4. Deflects and Absorbs Radar
Due to its all-wing design, most ground-based radars are not able to detect the B-2. Oftentimes, it would just deflect the opposing radar away from the originating source. To further help avoid detection, the B-2 also uses radar-absorbent material (RAM) which enables it to absorb and neutralize radar waves.
5. Its Engines Are Inside
A traditional plane would have its engines outside the airframe. However, the B-2’s engines are placed inside its airframe, making the whole plane muffle the sound its engines make.
6. Has Complicated and Long Exhaust Paths
Radar and noise weren’t their only concern for detection. Heat can easily be detected via infrared detectors. To counter this, the B-2 absorbs cold air through its dual air intake system, combines it with the heat from its engines, and passes it over the heat-absorbing tiles.

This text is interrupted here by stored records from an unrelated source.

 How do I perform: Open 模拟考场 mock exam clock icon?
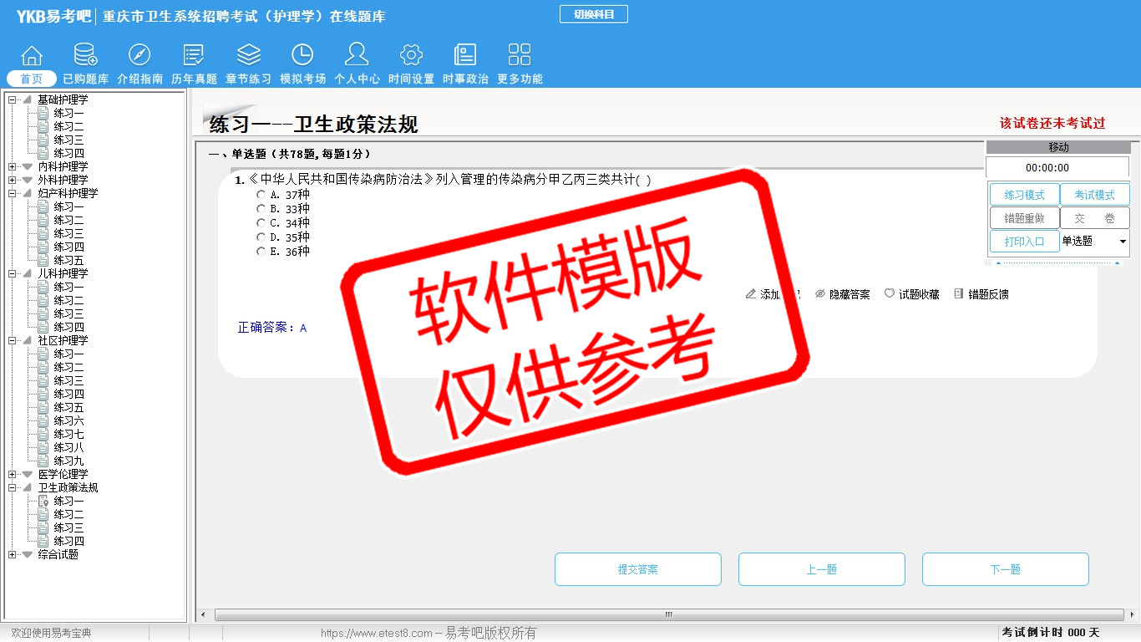302,56
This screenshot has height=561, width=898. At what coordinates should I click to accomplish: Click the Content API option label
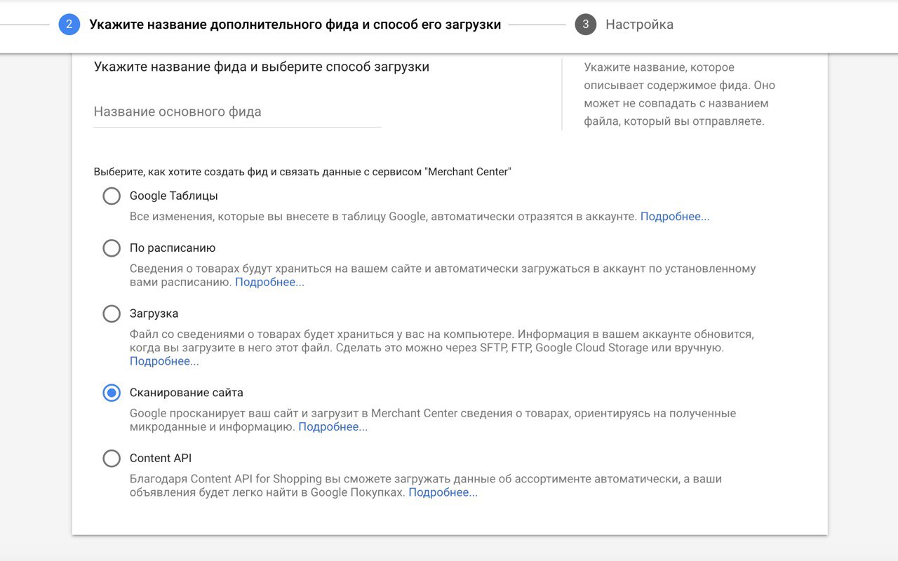(x=161, y=458)
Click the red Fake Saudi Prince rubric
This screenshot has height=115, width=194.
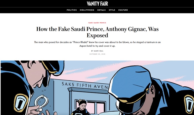pyautogui.click(x=97, y=23)
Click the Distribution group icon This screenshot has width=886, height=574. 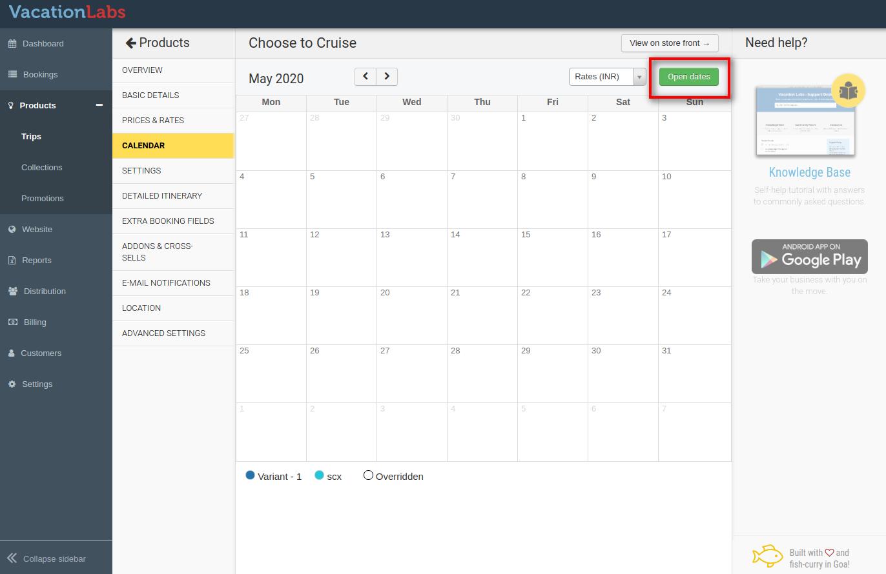pyautogui.click(x=13, y=292)
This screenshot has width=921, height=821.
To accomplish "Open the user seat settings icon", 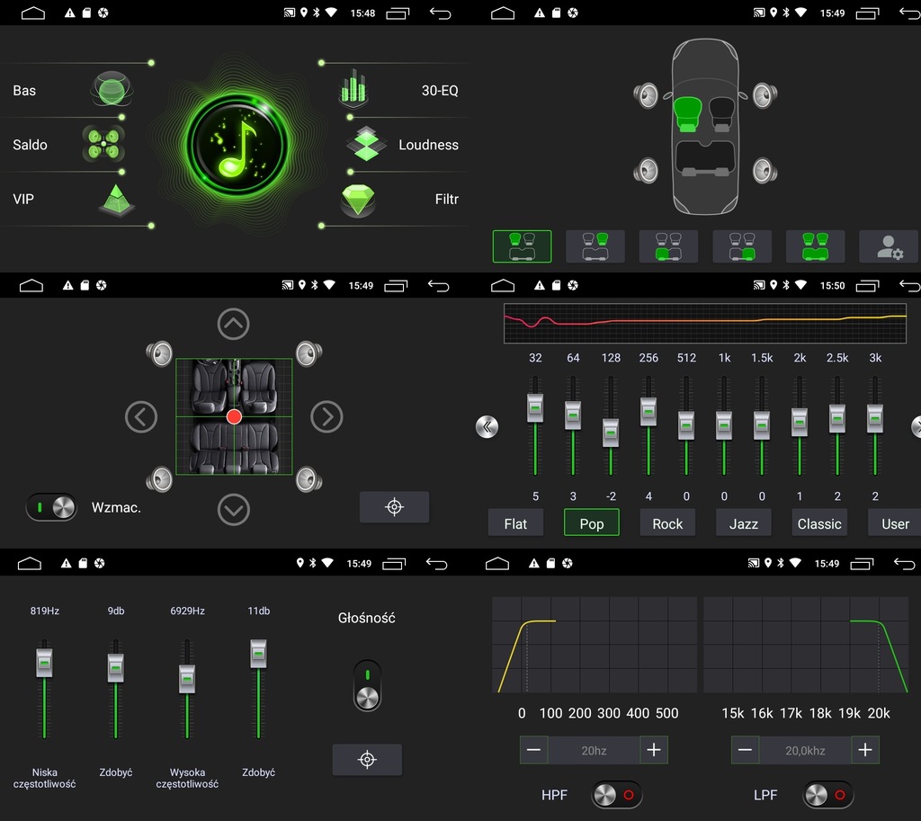I will click(889, 245).
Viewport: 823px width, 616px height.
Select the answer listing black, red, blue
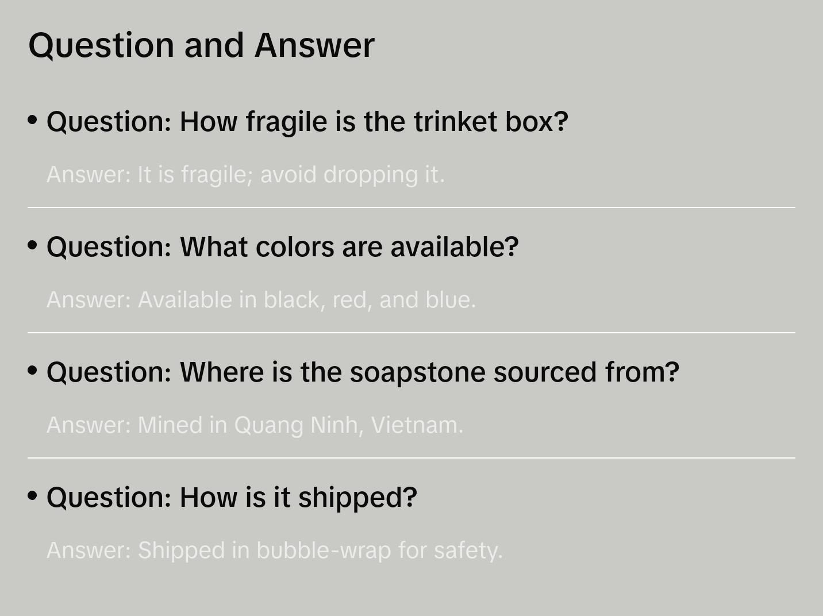(x=261, y=300)
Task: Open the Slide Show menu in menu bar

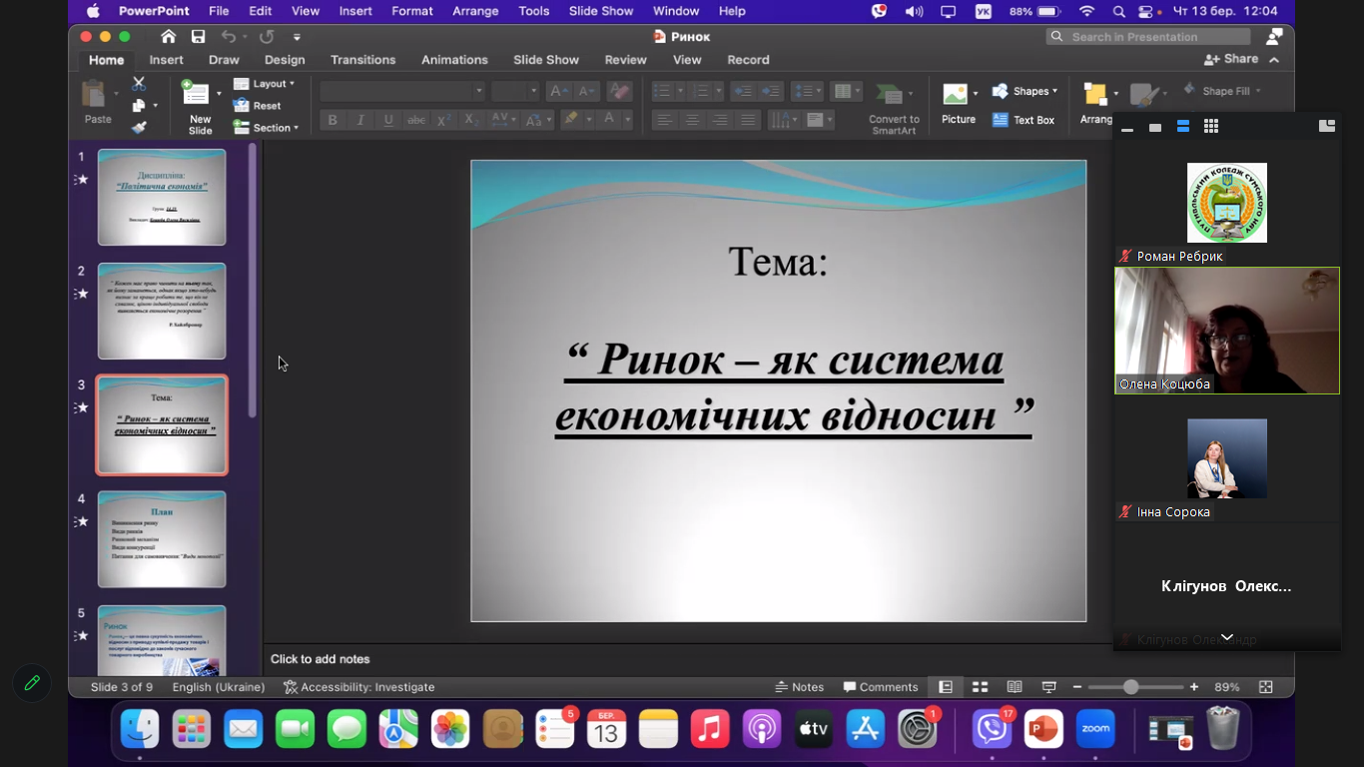Action: (600, 11)
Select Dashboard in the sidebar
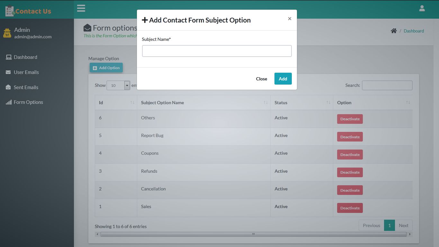Screen dimensions: 439x247 (25, 57)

7. Uses Complex Control Flaps
The presence of vertical and horizontal stabilizers makes it easier for radar to detect airplanes. That’s why the B-2 has flaps on the rear of its wings to control its roll, pitch, and yaw. These flaps can also extend both up and down, acting as the B-2’s speed breaks.
8. Has A Fly-By-Wire System
Thanks to its fly-by-wire system, the complex flaps aren’t manually controlled by the pilot. Instead, these are adjusted on demand by the computer depending on the pilot’s flight plan. The plane also moves its rudders automatically to counteract the turning force and adjusts the flaps to reduce turbulence.
9. Carries Sophisticated Bombs
Joint Direct Attack Munitions (JDAMs), also known as “Smart Bombs”, are designed to be guided by their GPS and inertial guidance system to deliver bombs with pinpoint accuracy. During Operation Allied Force, B-2s used 651 JDAMs with 96% reliability and hit 87% of their intended targets.
10. Will Soon Have The AGM-158B-2
Aside from the JDAMs, it will also carry a new variant of the AGM-158 called the AGM-158B-2. This new cruise missile variant has an extremely long range of 1,200 miles and weighs about 5,000 lb to deliver a 2,000 lb warhead. Production began in 2021 and deliveries are expected in January of 2024.